Customers not ready to go out

May 21, 2020
By Alana House

As COVID-19 restrictions ease, a survey of 2225 Australians by Vox Pop Labs and the ABC has found only 40% feel ready to be customers at bars and restaurants.

The survey shows that 41% of Aussies think it will be more than 12 months before things are “more or less back to normal”; 22% believe it will be six months.

Psychologist Dr Rachael Murrihy said people are facing another challenging transition when they come out of isolation, and may have mixed feelings about things they did previously, such as going out for a meal.

“It’s very normal for people to feel two opposing feelings at once,” she said.

“You can feel hope and excitement about the fact the social isolation and restrictions are loosening while at the same time feeling fear and apprehension, that’s completely normal.”

She pointed to a major review in The Lancet that showed the longer people are in quarantine and in social isolation, the greater the effects.

Colin Fassnidge

My Kitchen Rules judge Colin Fassnidge, who runs venues including the Banksia Bistro, told 7News: “I think it will be a very long recovery, especially once the mortgages kick back in and the JobKeeper stops.

“A lot of people around our area who eat in our pubs are from Qantas and Virgin, and a lot of families have lost two jobs in one go.

“So I think will be a very quiet Christmas coming up. We won’t see the spend we normally see.”

The owner of Triple Shot Cafe in Sydney’s Surry Hills, Jessica Wang, told SBS that some customers she talked to are still afraid to have food in a public area.

“They are afraid to get infected,” she said.

‘Health fascists’ are bullying us

Andrew Bolt has written an opinion piece for the Herald Sun, saying Australians must be allowed “to decide for ourselves” whether the danger COVID-19 poses outweighs our return to normal life.

“Stop this health fascism,” he said. “If the rest of us want to risk the infinitesimal chance of catching the coronavirus at a restaurant, pub, hotel or B&B, then let us.

“If you’re too scared to join in, then stay home. No one is forcing you to come.

“So lift these bans now. Let us adults enjoy ourselves and give jobs to hundreds of thousands of staff.”

He concluded: “This farce has gone on too long.”

Nervous diners in NZ, UK & US

Overseas, the hospitality industry fears the stay-at-home message may have worked too well, with customers very nervous about head out when lock down measures ease.

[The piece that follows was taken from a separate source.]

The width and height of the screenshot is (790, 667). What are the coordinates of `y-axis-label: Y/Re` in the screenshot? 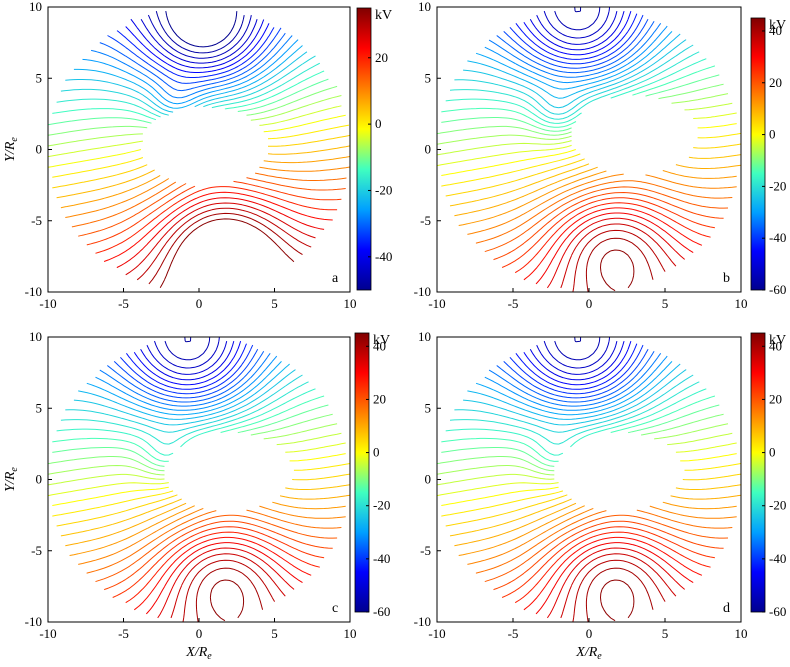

Across the Tasman, Auckland’s popular hospitality precinct, Ponsonby Rd, was nearly deserted on the first Saturday evening of relaxed restrictions.

Meanwhile, 61% of Britons admit they would be uncomfortable using public transport or going to a pub or restaurant. 

In the US, an article from the Brewers Association found that while venues are beginning to reopen, only “somewhere between 20-40% of people are ready to get back out into the world”.

“Somewhere around one third are thinking about it, but waiting for more signs of progress or simply giving it a few weeks,” explained economist Bart Watson. “Finally, there is a group that is most hesitant, and will require the most convincing to resume previous patterns.”